Bank of America informed clients that their names, account details, addresses, contact information, date of birth, social security numbers, and other government IDs were all exposed when documents were left outside in an unsealed container.
Bank of America said a third-party 'data destruction vendor' was to blame for the breach.
According to bank officials, this company was hired to pick up documents from an unnamed financial center on December 30, 2024, and take them to be shredded for security purposes.
'Some documents were found outside of the secure containers on the exterior of the financial center,' the bank said in a statement. (Chris Melore / Daily Mail)

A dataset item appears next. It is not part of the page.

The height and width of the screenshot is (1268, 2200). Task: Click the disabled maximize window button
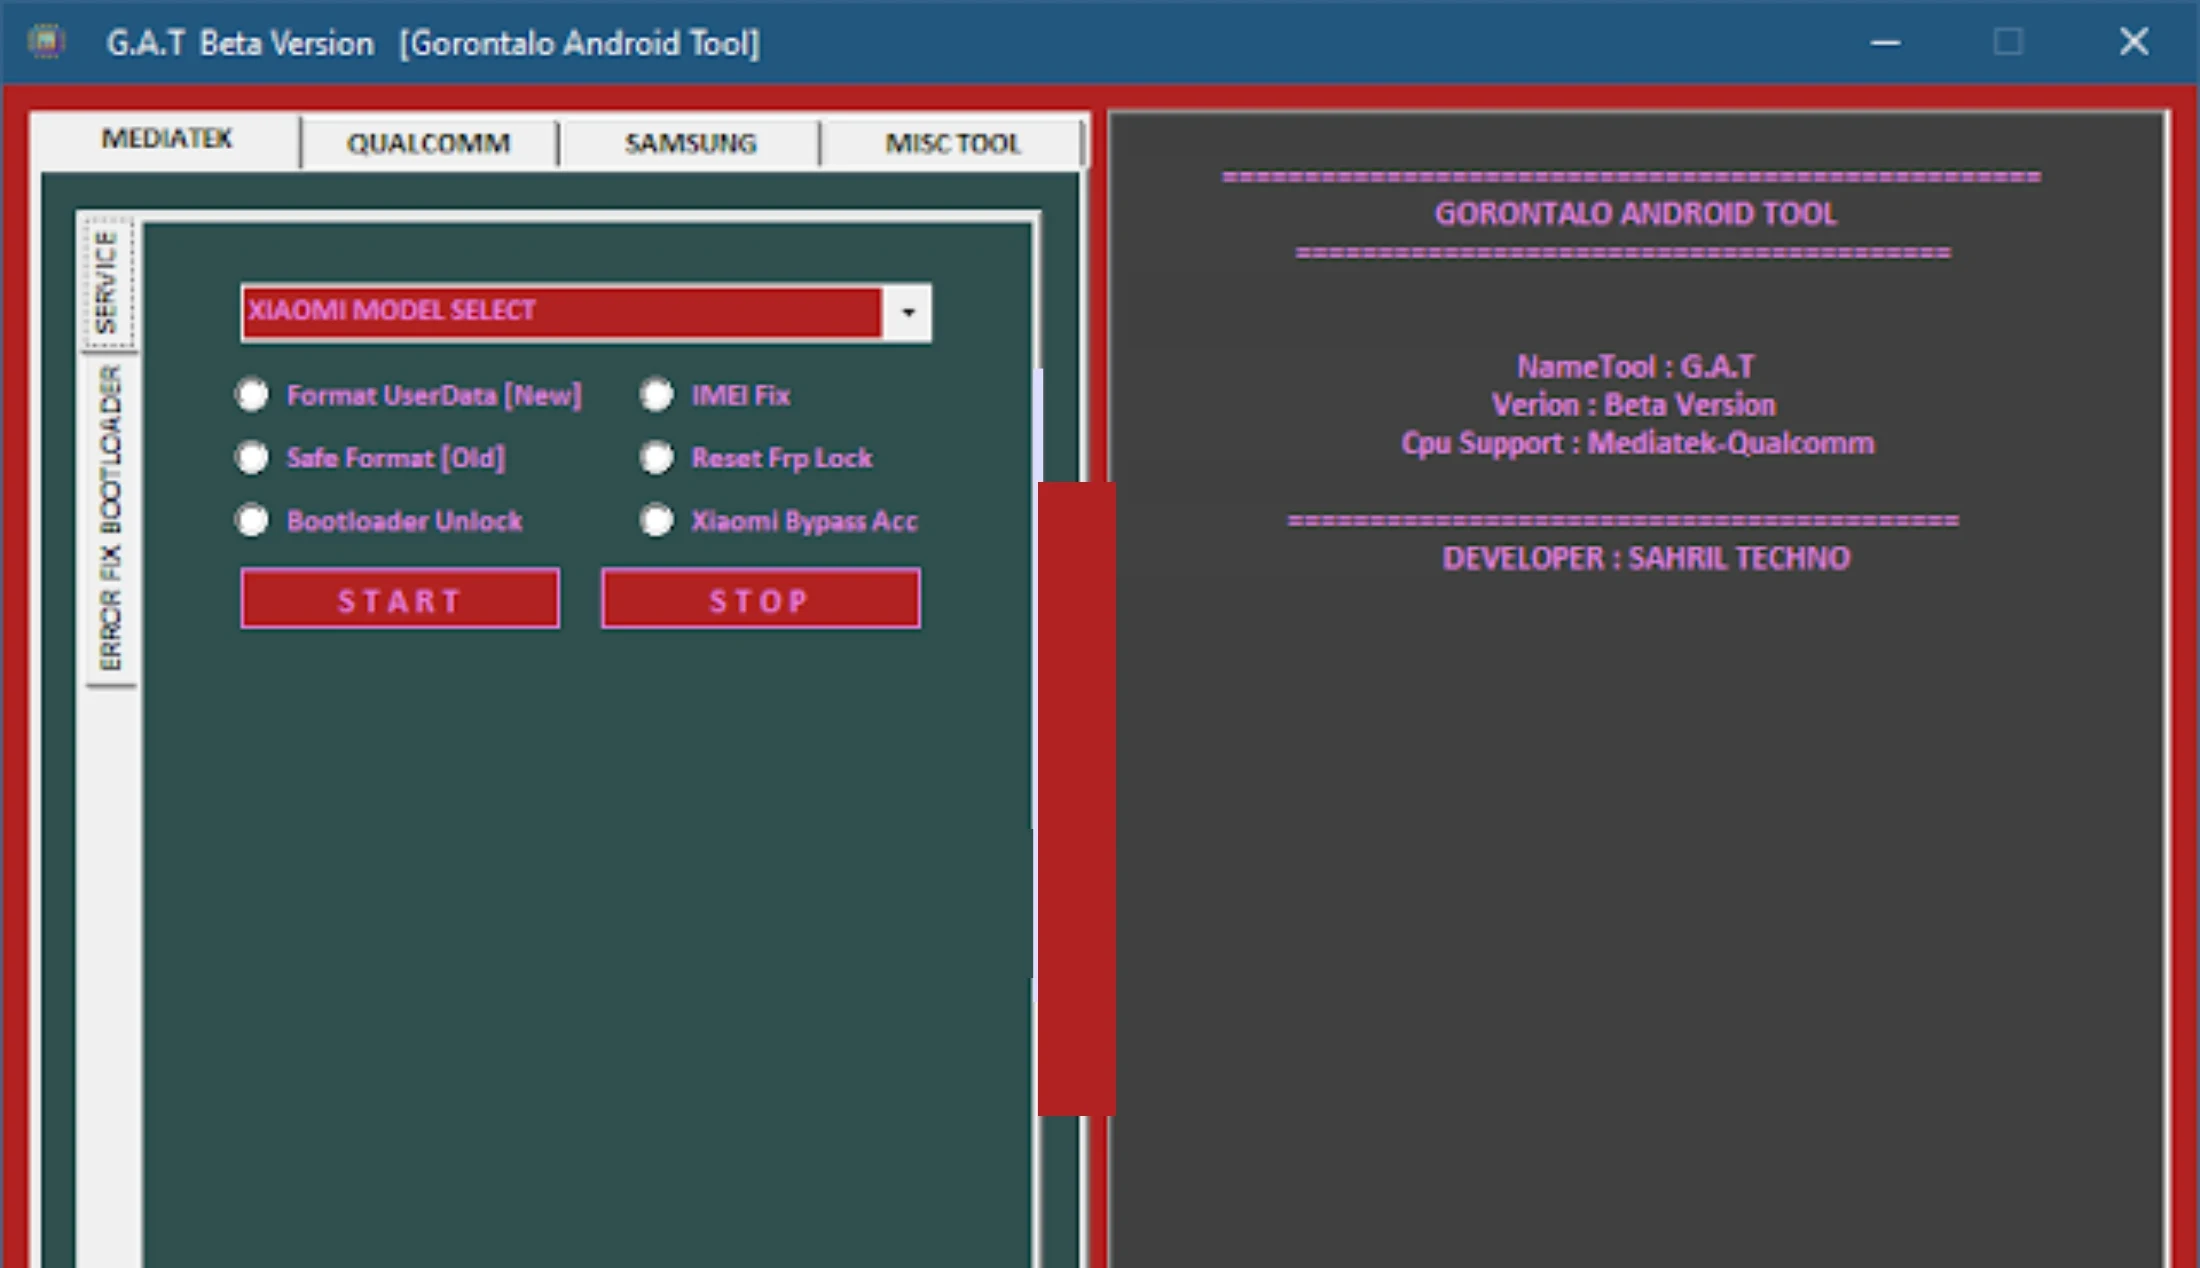click(x=2008, y=42)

Related: Benzinga, The Daily Hodl
According to people familiar with the matter, venture capital firm Kleiner Perkins is in talks to lead a $350 million funding round for cybersecurity startup Chainguard Inc., which would raise Chainguard's valuation to $3.5 billion.
The deal would roughly triple the company’s value from a financing deal last year, underscoring the growing need for secure tools for software development. (Katie Roof / Bloomberg)
Related: Verdict
Albuquerque, NM-based cybersecurity risk management company Crogl announced it had raised $25M in a Series A venture funding round.
Menlo Ventures’ Tim Tully led the round. (Ingrid Lunden / TechCrunch)
Related: SiliconANGLE, FinSMEs, Globe Newswire, citybiz, MSSP Alert
Self-serve cybersecurity platform provider Sola Security announced it had launched from stealth with a $30 million venture funding seed round.
S Capital and Mike Moritz led the round with participation from S32, Glilot Capital Partners, and several angel investors. (Ingrid Lunden / TechCrunch)
Related: FinSMEs, Tech Funding News, Security Week, CTech
Best Thing of the Day: No More Justice Delayed in Cleveland
Cleveland Municipal Court said it will reopen to the public on Wednesday after being largely shut down since Feb. 23 due to a cyberattack.
Worst Thing of the Day: You Should Come Up With a Better Handle for This Group
UK defense forces say Britain must develop a "four eyes" alliance in the wake of Donald Trump's disastrous denial of funding for Ukraine's military defense.